Materials and Methods
The object of research was the forest shelterbelt, which was an integral part of the system of field protective shelterbelts in Kharkiv National Agrarian University. The shelterbelt was established in the 1950s at a distance of 8.6 km from the city of Kharkiv. At the time of creation, shelterbelt was consisting of 9 rows formed by Quercus robur L. (60 %), Fraxinus lanceolata Borkh. (20 %) and Acer platanoides L. (20 %). Under the experiment, the shelterbelt was conditionally divided into two sections with different degrees of recreational loading. Forestry, inventory, pyrological and geobotanical techniques were used. The collected data were statistically processed using MS Excel 2016 and Statistica 10 (ANOVA, Tukey HSD) software.
During a long period, the part of the shelterbelt in the first section (S-1) had been influenced by greater recreational pressure than the part in the second section (S-2). Accordingly, the stand density varied significantly: 801 stems per hectare for S-1 and 1,105 stems per hectare for S-2. Thus, originally homogeneous planting has undergone a significant transformation as a result of different recreational load. In the S-1 section, the stand density decreased by 27.5 %. The average diameter of the trees in the S-1 section was 16 % smaller compared to the S-2 section (Fst = 18.20; p = 0.05).
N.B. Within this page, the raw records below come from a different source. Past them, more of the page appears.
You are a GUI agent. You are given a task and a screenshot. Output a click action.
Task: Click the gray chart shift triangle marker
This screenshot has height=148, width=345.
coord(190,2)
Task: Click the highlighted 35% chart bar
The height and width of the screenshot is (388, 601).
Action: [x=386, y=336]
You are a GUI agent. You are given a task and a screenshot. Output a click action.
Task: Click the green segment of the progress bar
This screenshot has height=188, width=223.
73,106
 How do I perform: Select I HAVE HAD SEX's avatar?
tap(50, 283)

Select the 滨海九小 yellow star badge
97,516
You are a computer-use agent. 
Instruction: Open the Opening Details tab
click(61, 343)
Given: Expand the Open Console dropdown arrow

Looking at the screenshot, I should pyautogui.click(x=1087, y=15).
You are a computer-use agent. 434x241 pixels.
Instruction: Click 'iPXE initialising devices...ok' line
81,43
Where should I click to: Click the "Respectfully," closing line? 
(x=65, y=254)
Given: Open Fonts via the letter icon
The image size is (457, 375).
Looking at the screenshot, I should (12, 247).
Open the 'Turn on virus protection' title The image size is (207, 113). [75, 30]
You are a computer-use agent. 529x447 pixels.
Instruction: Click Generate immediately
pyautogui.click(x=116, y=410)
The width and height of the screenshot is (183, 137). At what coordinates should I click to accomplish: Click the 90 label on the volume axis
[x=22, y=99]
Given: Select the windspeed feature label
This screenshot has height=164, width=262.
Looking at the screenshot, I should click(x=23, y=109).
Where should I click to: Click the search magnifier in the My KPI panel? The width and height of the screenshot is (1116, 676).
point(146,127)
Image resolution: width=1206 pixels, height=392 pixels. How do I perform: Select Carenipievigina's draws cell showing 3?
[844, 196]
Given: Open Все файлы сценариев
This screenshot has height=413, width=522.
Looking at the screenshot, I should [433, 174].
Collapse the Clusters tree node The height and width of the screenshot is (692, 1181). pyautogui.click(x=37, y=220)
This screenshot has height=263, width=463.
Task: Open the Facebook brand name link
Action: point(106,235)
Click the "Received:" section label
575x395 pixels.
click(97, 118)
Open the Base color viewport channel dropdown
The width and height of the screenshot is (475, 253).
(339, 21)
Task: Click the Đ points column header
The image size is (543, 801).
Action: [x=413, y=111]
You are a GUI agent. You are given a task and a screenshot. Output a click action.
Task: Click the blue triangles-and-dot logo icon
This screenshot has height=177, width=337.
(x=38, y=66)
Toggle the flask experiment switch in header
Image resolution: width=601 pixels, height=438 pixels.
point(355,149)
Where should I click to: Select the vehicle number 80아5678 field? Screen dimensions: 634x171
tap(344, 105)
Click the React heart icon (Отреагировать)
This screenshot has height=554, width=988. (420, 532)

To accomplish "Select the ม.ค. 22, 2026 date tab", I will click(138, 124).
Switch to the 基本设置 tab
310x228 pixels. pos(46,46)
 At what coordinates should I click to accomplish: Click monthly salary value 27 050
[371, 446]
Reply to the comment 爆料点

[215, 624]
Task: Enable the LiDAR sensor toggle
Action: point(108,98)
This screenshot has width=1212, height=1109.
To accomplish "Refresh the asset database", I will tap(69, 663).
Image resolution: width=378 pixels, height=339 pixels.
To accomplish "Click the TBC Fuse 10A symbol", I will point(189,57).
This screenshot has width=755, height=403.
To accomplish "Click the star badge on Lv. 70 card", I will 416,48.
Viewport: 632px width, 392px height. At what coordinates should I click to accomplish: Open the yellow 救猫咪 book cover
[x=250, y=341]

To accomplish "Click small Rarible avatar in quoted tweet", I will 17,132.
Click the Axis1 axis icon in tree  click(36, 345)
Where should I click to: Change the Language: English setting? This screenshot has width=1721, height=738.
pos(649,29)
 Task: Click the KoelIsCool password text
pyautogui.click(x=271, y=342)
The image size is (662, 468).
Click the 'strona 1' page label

The health condition of the stand in the S-1 section was slightly worse than at the S-2.
For the S-1 section, there was a significant proportion of weakened and severely weakened trees (2nd and 3rd health categories) amounted to 77 %, while in the S-2 section, their percentage was 39 %. At section S-1, mechanical damages of tree trunks (10 %), a significant compaction of soil, post-fire char at trunks (in 11 % of trees) and post-fire scars (in 34 % of trees) were registered. Such damage was found in more than 50 % of trees within the section. Post-fire scars covered up to 60 % of the trunk perimeter and reached up to 2.5 m in height. The height of the bark char ranged from 0.1 to 1.5 m.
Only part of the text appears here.